The last two editions of Journey have elicited comment regarding the May edition cover, and articles and letters about same-gender marriage, homosexual orientation and the Sydney Gay and Lesbian Mardi Gras.
The Uniting Church, through its Basis of Union, commits itself to be a church open to the world, in the light of God’s revelation in Jesus Christ, as attested to by the apostolic witness. As we adhere to paragraph 11 of the Basis, we commit ourselves to be open to the fruits of historical, literary and scientific enquiry into our world, and to be open to having our understanding of the will and purpose of God sharpened by contact with contemporary thought.
This commitment, to both hear the word of God as he comes to us through the scriptures, and to be open to new discoveries, places us constantly in some degree of tension. Bruce Mullan highlighted that in his Journey article last month. As disciples, creative tension can be good for us. We have the gift of an inner peace of love, acceptance, and being reconciled with God; a grace in which we live and which we owe to others, yet we are also on a constant journey of being drawn out of ourselves, and our assumptions and ideas, and being made in the image of Christ.
Being born again is not without pain and struggle!
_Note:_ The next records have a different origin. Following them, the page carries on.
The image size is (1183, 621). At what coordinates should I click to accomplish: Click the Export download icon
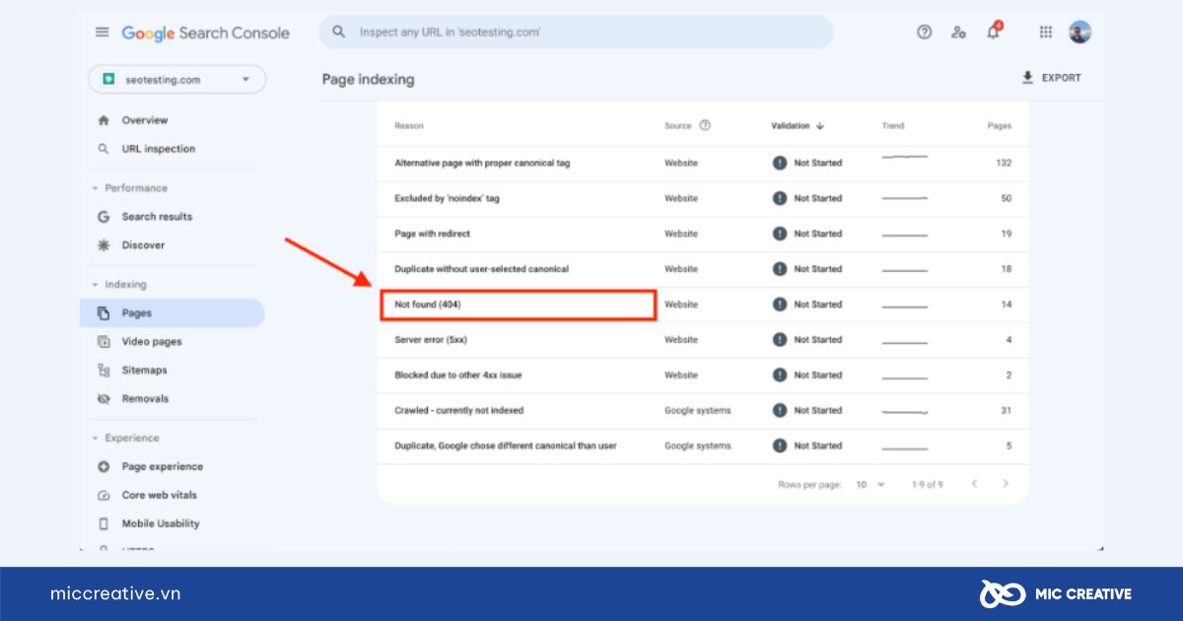1028,78
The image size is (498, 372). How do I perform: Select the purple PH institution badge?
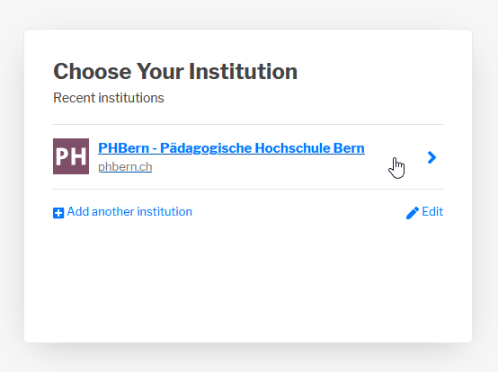[x=71, y=156]
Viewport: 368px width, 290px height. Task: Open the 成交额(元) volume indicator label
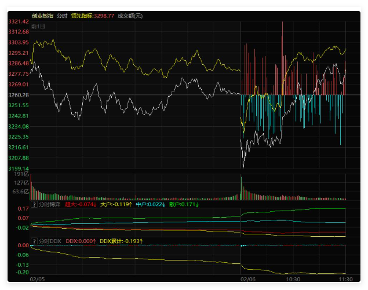[130, 16]
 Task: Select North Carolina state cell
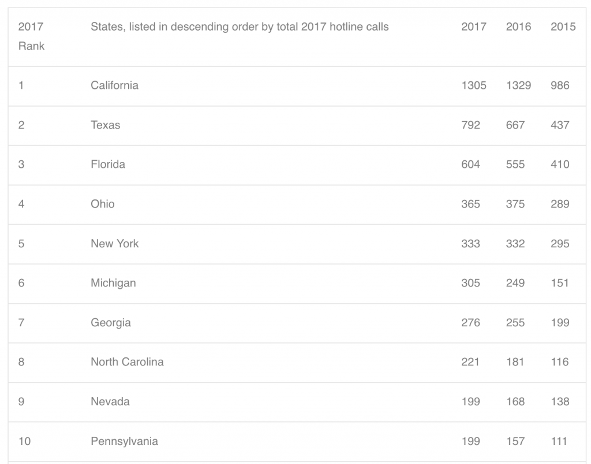127,362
The Synod has adopted resolutions—between 1991 and 2003—on sexuality. These may be found at:
These resolutions clearly adopt a Western Protestant, traditional view of sexuality, marriage and sexual expression. The resolutions also address matters of church discipline and freedom of conscience.
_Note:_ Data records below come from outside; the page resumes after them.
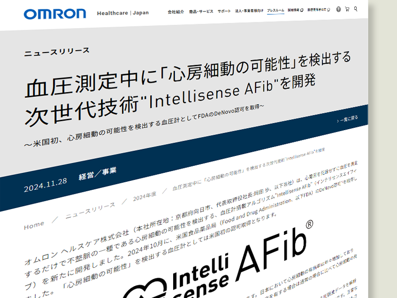Open the globe language selector icon
The width and height of the screenshot is (397, 298).
coord(338,9)
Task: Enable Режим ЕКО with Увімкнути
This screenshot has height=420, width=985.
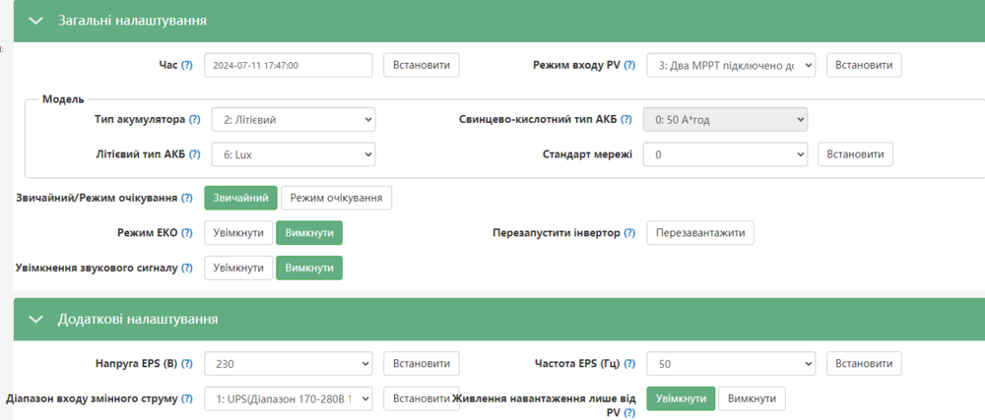Action: [x=238, y=232]
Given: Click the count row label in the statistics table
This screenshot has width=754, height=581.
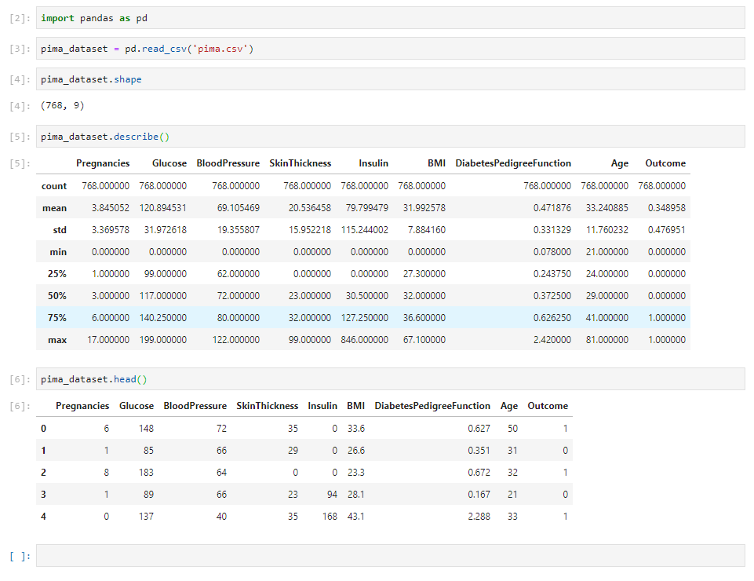Looking at the screenshot, I should point(53,185).
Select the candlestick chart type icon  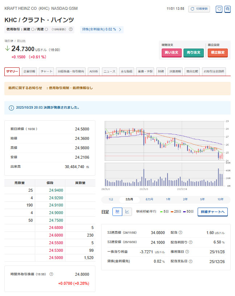(117, 212)
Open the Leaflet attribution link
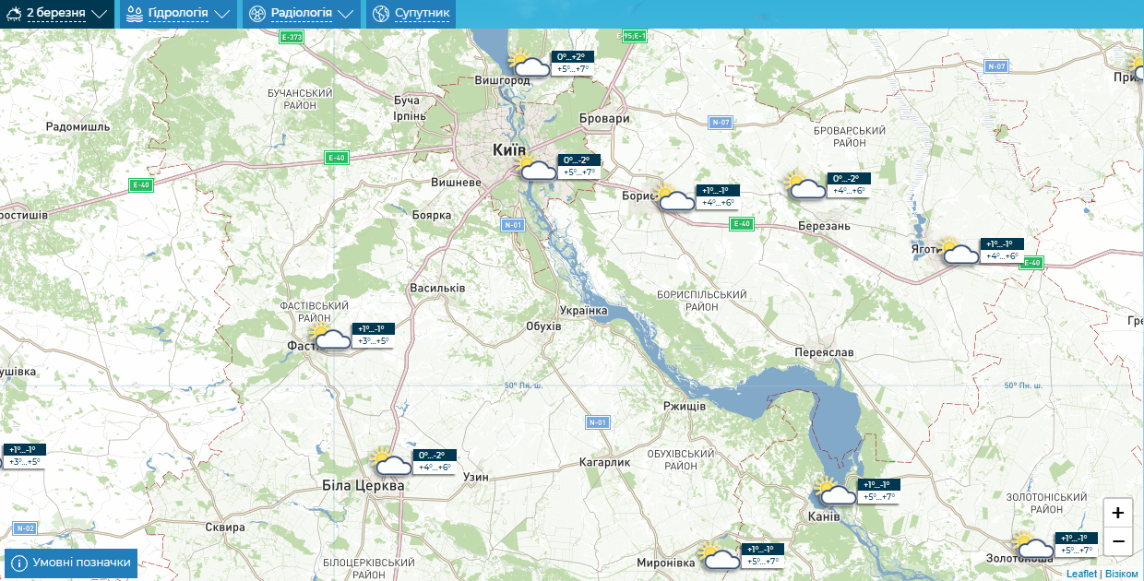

Members of the Uniting Church have a legitimate expectation that the church will engage them in the task of discerning the will and purpose of God and that this will be carried out fairly and openly. They also have a reasonable expectation that our publications will fairly and clearly represent existing doctrines and resolutions of the church and the various issues people are raising around matters of life and faith.
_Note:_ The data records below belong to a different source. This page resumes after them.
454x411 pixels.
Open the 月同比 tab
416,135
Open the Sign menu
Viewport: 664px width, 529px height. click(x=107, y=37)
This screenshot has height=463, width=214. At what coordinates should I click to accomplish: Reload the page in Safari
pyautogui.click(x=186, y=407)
The obligation upon us as members of the church is to engage these discernments with humility and grace, and with a commitment to finding the truth that sets us free. One of my favourite Bible stories is in Genesis 32, the story of Jacob wrestling with the angel God sent. Discipleship in the Uniting Church is at times a bit of a wrestle—of thoughts, ideas, beliefs and of deeper understandings of the Christian story being born amongst us.